Rechtliche Beurteilung

[9] Die Revision ist entgegen dem nicht bindenden Ausspruch des Berufungsgerichts nicht zulässig.

[10] 1. Ob eine erhebliche Rechtsfrage vorliegt, ist nach dem Zeitpunkt der Entscheidung durch den Obersten Gerichtshof zu beurteilen. Die Revision ist daher nach ständiger Rechtsprechung zurückzuweisen, wenn zwar bei Entscheidung der zweiten Instanz eine erhebliche Rechtsfrage vorlag, die Rechtslage aber inzwischen durch eine Entscheidung des Obersten Gerichtshofs geklärt wurde (RS0112921 [insb T5]).
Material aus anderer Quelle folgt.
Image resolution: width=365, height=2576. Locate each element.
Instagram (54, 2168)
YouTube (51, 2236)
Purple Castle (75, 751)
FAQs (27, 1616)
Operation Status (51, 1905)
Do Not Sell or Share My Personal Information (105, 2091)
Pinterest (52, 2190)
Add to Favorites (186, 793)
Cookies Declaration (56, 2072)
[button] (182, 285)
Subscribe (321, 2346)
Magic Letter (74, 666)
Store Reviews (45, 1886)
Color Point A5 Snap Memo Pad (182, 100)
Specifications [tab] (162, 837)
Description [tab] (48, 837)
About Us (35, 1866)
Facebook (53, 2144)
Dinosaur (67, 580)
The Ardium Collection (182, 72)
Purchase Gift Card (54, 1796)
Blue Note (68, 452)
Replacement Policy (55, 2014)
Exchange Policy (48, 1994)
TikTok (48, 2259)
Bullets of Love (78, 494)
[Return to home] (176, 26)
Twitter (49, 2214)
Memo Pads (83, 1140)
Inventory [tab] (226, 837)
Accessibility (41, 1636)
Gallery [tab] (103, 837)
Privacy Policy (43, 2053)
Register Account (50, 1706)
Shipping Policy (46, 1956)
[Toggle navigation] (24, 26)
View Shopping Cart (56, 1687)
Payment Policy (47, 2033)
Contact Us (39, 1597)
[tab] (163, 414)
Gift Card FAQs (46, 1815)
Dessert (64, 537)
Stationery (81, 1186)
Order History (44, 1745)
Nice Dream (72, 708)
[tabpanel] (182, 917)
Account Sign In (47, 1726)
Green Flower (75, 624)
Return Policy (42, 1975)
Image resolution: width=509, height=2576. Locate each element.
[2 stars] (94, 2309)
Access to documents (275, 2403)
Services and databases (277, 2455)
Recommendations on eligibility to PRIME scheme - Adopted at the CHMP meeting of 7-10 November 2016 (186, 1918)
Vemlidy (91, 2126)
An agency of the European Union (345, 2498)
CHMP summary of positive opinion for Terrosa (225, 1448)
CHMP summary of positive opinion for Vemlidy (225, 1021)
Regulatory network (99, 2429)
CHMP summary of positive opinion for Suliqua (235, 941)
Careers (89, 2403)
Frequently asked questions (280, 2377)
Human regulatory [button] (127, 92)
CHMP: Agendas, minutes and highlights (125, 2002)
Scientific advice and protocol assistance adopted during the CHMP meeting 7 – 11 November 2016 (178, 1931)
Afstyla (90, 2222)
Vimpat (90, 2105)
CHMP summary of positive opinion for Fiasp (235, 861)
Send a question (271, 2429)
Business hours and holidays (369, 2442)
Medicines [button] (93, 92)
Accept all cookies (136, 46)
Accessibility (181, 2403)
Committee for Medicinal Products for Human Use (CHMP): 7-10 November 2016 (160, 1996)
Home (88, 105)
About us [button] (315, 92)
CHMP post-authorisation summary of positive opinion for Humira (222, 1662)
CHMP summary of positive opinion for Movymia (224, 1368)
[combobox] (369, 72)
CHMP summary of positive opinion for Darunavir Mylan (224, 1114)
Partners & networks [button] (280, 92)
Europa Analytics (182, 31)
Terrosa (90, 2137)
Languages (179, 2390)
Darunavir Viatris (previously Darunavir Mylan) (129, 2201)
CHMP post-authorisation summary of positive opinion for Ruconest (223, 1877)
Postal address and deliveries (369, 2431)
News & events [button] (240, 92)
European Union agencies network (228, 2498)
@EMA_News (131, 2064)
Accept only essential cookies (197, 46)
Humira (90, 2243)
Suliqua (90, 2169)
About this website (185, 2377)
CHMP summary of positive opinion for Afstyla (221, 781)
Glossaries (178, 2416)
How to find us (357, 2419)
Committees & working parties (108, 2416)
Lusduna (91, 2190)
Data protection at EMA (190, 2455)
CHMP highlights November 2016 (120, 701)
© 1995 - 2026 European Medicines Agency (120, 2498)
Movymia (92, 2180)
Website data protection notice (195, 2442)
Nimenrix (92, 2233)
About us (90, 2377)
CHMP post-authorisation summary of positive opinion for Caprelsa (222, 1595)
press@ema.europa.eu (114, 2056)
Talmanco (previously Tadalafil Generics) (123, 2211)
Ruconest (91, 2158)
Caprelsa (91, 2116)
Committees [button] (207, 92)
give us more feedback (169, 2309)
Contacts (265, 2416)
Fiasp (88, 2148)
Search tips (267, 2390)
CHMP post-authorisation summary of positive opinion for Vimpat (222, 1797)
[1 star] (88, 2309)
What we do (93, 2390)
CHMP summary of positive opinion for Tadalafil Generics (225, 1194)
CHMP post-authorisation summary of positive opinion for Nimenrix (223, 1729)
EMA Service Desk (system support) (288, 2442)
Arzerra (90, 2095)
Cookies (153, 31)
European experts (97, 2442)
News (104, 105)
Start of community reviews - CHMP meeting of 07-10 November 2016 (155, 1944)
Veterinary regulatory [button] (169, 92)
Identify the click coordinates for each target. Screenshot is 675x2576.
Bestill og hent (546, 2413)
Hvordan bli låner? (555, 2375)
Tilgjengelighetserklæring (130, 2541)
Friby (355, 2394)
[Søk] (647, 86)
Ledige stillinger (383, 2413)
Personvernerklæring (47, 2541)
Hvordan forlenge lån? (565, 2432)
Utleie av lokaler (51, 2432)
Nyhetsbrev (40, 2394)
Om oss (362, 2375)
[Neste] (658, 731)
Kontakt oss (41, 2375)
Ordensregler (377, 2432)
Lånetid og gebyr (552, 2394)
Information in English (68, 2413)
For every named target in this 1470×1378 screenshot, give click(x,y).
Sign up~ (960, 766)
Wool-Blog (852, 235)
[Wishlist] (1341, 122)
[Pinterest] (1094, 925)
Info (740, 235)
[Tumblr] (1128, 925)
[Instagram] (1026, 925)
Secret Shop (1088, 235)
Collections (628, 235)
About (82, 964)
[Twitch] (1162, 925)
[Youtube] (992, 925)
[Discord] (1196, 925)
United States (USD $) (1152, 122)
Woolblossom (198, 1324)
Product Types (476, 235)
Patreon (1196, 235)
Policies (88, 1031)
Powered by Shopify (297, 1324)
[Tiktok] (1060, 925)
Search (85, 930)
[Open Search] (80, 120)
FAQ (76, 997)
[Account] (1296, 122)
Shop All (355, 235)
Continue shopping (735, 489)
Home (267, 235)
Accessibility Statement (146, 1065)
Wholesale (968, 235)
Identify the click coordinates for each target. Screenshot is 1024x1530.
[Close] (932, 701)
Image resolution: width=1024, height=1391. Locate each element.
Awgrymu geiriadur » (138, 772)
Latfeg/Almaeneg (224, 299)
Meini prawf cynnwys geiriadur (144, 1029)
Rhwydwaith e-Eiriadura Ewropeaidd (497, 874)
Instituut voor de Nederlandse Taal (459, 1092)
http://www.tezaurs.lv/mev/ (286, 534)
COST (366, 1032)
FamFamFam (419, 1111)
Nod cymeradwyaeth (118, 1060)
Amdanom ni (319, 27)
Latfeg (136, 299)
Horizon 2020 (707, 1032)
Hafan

[11] 2. Eine zur Unzulässigkeit der Revision führende Klärung der Rechtslage kann im Anwendungsbereich des Unionsrechts auch durch eine – gegebenenfalls (wie hier) erst im Revisionsverfahren eingeholte – Vorabentscheidung des Europäischen Gerichtshofs erfolgen. Grund dafür ist dessen insofern bestehende Leitfunktion: Hat der EuGH eine Frage des Unionsrechts entschieden, so ist die Revision nur zulässig, wenn die angefochtene Entscheidung dazu im Widerspruch steht; das Fehlen von Rechtsprechung des Obersten Gerichtshofs schadet dann – ebenso wie bei einem acte clair (1 Ob 216/02z) – nicht (2 Ob 48/21d; Lovrek in Fasching/Konecny 3 § 502 ZPO Rz 59 mwN).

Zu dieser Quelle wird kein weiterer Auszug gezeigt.